I WAS extremely disappointed to read about the comments made by Dr James Logan on the staff at Edinburgh Royal Infirmary’s stroke unit (News, January 2).
My experience of the staff was so different that I cannot believe it was the same ward.
My mother was in for nine weeks covering the same Christmas period. In that time, I visited her every single day and was treated with respect, courtesy and compassion by the doctors, nurses and all staff involved with my mother’s treatment.
I can only think that Dr Logan’s emotional involvement conflicted with his medical detachment in a highly stressful situation.
No-one is beyond criticism, but it serves no useful purpose to harangue the committed, hard-working staff in our hospitals.
James Knight, John Street, Joppa, Edinburgh
Take it easy and save many lives
Alastair Macintyre (Letters, January 7) has misgivings about my suggestion that a blanket speed restriction of 20mph in city centres will make cities safer and healthier places to live.
He might have a different opinion if he lived in a city’s geographical centre, as I do, and had seen the air quality reduced from meeting World Health Organisation standards to now being rated as dangerous to health.
I recognise his argument, although I cannot agree with it.
In a collision between a car and pedestrian, or cyclist, the latter is more likely to be killed or injured than the motorist: the slower the speed at the point of collision – the adult human skull may withstand a 20mph impact, but not one at 30mph – the lower the level of damage. Slow the car (or cycle, tram, train or bus) and save the people.
For me, a person’s safety and health will always trump the need to move large numbers of people through a city efficiently, although I understand that others cannot agree: it’s a matter of priorities.
Mr Macintyre correctly observes that in areas of newly imposed urban 20mph speed limits frustrated drivers are more likely to speed – but that is a law enforcement problem, and one that diminishes as the driver gets used to the limit, or diverts to a faster road.
By the way, I am a driver, who will no doubt find the blanket limit a pain in the proverbial until I get used to it...but believe me, it’s going to be worth it.
David Fiddimore, Nether Craigwell, Calton Road, Edinburgh
Poor service lets the tourists down
EDINBURGH has countless thousands of tourists from many different countries for New Year celebrations in our city, yet Lothian Buses can only run Sunday services during that busy time.
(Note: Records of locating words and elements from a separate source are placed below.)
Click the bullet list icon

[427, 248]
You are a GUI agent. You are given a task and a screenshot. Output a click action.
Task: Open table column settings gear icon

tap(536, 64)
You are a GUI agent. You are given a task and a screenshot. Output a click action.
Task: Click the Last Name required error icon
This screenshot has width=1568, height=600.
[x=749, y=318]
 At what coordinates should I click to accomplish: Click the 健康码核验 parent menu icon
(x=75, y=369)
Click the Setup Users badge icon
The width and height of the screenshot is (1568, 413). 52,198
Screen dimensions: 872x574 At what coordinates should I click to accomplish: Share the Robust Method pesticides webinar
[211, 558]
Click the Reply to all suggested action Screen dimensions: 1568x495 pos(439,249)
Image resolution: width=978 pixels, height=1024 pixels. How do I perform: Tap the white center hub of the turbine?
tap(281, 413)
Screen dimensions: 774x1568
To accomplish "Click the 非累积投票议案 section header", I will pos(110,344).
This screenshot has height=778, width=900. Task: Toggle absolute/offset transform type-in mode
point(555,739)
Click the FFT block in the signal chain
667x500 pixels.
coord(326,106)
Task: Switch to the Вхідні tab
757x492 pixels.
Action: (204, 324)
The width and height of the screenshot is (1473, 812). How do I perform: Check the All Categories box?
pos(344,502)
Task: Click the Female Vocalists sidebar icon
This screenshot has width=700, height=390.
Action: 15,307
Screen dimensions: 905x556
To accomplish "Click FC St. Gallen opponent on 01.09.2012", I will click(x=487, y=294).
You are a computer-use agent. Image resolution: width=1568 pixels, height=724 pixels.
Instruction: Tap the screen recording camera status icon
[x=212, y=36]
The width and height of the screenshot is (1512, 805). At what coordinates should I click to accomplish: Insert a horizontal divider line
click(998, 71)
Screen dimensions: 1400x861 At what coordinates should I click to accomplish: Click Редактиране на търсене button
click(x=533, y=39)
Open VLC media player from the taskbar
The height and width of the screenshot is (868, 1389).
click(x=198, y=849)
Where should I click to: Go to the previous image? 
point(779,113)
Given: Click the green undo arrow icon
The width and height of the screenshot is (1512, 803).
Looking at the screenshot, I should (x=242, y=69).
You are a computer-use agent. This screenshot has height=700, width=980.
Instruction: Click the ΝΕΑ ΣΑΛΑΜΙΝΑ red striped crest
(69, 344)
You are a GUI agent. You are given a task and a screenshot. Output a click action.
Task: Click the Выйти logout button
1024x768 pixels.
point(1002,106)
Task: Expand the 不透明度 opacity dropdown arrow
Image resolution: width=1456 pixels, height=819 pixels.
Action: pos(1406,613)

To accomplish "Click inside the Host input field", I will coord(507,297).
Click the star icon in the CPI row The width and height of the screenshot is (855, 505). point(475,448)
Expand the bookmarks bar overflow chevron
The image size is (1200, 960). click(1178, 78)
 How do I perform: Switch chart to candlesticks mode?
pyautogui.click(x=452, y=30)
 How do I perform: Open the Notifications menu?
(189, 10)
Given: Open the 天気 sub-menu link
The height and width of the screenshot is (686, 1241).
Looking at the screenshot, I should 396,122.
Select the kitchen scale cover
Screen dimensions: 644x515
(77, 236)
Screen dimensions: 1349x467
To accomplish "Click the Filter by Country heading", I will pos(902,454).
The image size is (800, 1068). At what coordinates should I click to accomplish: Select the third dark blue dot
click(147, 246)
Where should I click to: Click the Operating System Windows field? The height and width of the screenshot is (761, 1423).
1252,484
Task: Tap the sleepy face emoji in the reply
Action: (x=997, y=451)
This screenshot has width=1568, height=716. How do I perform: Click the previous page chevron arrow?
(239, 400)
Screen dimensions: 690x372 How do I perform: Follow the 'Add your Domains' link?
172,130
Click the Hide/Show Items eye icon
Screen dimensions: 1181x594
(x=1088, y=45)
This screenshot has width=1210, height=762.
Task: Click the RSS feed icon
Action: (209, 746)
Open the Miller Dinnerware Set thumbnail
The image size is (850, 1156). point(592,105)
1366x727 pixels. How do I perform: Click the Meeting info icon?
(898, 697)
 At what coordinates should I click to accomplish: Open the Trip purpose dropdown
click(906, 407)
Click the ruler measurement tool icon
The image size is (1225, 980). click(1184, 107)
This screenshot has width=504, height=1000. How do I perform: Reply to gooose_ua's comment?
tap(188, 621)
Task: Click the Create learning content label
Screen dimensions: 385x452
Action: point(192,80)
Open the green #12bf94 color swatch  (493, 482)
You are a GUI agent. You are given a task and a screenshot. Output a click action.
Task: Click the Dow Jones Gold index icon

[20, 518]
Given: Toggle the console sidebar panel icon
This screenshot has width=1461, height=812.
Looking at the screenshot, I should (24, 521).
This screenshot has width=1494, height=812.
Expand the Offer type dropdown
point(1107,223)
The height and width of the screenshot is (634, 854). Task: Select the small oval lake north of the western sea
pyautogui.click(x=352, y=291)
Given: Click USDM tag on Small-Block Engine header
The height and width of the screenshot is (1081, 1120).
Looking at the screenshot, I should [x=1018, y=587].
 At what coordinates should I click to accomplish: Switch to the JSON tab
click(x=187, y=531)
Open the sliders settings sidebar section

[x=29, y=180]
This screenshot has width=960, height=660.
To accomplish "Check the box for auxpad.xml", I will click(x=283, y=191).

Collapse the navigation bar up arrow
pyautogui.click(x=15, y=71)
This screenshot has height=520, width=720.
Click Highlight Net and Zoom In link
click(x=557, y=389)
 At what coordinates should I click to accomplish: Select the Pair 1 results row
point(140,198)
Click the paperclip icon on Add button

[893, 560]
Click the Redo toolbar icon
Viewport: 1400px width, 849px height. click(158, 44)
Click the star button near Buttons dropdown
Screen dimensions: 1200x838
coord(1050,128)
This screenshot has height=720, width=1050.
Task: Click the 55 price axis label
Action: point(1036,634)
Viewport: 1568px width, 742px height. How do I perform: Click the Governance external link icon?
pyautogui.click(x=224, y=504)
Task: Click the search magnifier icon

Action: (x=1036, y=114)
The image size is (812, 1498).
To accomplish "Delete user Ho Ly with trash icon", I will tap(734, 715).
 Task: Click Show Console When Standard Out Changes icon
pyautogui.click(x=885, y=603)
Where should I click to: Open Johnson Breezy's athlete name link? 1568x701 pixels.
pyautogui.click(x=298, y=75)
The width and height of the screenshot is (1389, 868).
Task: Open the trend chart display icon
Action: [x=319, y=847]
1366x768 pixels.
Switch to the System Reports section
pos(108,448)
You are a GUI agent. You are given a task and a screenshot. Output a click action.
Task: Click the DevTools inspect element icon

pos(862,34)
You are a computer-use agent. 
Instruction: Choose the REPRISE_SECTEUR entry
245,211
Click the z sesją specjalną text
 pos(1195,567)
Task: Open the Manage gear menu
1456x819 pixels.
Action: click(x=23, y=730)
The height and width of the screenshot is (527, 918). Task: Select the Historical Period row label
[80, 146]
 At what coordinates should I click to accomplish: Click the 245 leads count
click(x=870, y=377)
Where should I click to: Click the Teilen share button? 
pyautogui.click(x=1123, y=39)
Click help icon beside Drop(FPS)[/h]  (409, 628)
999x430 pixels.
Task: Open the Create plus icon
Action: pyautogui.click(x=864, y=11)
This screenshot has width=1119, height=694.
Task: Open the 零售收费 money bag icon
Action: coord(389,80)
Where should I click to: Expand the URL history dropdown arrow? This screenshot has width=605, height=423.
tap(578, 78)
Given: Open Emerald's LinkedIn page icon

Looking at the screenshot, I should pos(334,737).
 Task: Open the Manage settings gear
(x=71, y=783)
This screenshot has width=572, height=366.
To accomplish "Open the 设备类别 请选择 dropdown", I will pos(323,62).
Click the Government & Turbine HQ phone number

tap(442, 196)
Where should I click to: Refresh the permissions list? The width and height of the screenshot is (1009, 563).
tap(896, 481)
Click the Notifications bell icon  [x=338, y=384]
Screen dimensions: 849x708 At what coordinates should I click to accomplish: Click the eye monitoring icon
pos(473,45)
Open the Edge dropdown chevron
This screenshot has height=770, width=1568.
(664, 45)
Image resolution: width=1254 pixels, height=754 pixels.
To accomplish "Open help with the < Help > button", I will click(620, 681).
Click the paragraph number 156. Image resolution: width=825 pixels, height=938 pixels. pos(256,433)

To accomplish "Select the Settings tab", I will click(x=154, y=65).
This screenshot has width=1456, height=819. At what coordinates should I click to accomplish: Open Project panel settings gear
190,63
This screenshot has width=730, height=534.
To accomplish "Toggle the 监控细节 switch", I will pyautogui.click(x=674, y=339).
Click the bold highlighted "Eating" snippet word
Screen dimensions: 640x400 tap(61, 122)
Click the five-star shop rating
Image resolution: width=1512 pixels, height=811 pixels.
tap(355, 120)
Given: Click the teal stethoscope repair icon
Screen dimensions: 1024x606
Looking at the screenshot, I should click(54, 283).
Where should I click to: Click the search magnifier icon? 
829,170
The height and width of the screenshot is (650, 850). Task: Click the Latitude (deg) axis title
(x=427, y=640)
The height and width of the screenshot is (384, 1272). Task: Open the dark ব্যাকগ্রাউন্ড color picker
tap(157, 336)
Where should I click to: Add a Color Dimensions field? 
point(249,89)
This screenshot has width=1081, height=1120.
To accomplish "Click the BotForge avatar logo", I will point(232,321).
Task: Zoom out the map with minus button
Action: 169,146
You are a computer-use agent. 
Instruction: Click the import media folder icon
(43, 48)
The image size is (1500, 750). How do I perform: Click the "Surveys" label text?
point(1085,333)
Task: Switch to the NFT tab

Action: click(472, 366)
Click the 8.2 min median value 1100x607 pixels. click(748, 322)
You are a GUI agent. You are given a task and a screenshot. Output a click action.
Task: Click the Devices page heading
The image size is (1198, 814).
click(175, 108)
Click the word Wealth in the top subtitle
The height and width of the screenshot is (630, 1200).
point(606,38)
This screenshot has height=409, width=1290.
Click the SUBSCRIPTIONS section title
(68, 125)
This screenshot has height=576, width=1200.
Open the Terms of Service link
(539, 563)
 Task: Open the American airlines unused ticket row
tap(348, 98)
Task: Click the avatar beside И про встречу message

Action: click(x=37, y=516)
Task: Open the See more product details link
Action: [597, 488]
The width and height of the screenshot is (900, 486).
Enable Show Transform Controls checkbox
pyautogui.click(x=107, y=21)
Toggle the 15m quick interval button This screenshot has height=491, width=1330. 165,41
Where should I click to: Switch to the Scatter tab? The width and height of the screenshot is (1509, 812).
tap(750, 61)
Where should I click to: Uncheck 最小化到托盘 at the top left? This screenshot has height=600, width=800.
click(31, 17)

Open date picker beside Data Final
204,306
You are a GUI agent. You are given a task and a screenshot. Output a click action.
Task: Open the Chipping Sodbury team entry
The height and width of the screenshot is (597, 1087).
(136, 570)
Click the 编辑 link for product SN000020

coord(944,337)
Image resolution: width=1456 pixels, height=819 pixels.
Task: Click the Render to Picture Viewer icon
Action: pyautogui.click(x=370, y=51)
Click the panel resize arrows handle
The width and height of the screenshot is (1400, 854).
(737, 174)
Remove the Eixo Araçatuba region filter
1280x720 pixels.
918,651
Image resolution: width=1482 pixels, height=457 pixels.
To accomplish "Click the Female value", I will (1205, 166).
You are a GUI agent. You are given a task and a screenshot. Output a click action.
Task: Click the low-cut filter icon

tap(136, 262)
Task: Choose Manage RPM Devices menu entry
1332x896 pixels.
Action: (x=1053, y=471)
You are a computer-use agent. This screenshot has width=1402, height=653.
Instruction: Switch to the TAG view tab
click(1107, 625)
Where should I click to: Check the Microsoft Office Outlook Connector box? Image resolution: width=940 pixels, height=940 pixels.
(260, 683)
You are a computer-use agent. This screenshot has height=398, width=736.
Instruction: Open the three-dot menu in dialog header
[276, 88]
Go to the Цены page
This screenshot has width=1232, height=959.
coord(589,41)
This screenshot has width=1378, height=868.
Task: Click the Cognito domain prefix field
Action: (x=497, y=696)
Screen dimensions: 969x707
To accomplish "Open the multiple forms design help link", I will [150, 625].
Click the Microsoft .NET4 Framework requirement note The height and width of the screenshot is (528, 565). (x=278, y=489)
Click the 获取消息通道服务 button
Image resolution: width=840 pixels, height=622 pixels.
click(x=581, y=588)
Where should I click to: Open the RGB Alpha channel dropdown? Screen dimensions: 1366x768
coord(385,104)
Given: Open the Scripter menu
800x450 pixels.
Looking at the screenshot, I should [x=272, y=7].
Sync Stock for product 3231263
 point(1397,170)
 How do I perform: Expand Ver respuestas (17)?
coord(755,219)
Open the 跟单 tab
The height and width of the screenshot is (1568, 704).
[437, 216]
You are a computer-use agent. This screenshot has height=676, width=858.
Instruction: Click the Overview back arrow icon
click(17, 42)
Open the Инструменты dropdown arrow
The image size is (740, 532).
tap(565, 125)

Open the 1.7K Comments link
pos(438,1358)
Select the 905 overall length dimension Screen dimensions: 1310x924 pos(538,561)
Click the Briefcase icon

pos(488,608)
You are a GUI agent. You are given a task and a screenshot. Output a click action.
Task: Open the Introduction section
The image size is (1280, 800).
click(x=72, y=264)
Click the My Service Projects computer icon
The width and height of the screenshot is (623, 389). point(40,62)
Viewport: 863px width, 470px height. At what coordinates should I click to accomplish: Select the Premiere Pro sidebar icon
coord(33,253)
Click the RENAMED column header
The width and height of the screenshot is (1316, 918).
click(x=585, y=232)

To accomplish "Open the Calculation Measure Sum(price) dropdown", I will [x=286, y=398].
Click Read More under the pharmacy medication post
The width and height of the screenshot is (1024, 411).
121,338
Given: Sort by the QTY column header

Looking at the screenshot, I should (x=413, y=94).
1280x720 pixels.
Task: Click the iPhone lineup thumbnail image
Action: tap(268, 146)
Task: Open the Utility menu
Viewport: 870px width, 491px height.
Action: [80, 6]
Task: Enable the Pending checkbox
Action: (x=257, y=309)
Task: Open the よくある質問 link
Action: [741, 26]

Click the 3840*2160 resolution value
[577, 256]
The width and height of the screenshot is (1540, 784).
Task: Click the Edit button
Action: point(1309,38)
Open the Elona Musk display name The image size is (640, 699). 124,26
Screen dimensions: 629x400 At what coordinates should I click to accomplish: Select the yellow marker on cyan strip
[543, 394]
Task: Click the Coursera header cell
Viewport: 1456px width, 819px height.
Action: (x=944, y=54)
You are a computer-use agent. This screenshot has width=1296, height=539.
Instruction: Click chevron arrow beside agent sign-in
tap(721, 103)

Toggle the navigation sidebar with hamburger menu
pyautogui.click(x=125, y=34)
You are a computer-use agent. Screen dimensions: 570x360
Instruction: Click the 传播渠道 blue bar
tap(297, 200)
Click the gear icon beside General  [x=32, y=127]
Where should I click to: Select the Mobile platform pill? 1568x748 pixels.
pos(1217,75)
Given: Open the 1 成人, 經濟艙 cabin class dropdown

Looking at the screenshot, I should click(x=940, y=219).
I was on a 30 bus from Cameron Toll on the afternoon of January 3 and the bus was full and only stopped at one stop along the whole of Dalkeith Road, by-passing stops awash with tourists exiting bed and breakfasts in the area with luggage, hoping to get to the city centre for onward travel, with not even a taxi in sight.
A very bad show indeed for our valued tourists. Perhaps the “city fathers” can look at this at their next transport meeting.
J Norrie Taylorie, Montague Street, Edinburgh
Leading the way as care champs
I APPLAUD Edinburgh City Council’s intention to use Facebook to reach thousands of unsung youngsters across the city who look after disabled or elderly relatives (News, January 7).
But I have to take issue with the claim that the man leading the initiative, Councillor Norman Work, has become Scotland’s first ‘carers champion’.
I was appointed in that same capacity, and indeed carry the same title, at Midlothian Council last August, as one of a number of actions arising out of the Midlothian Carers Strategy and Action Plan.
My appointment as carer’s champion was a reflection of Midlothian Council’s determination to support and value local carers in the vital work that they do.
While I give my whole-hearted backing to others supporting their crucial role in our communities, I cannot accept my neighbouring council’s claim to be leading the way with Councillor Work’s appointment.
It is nice to see Edinburgh City Council following Midlothian’s lead, as usual.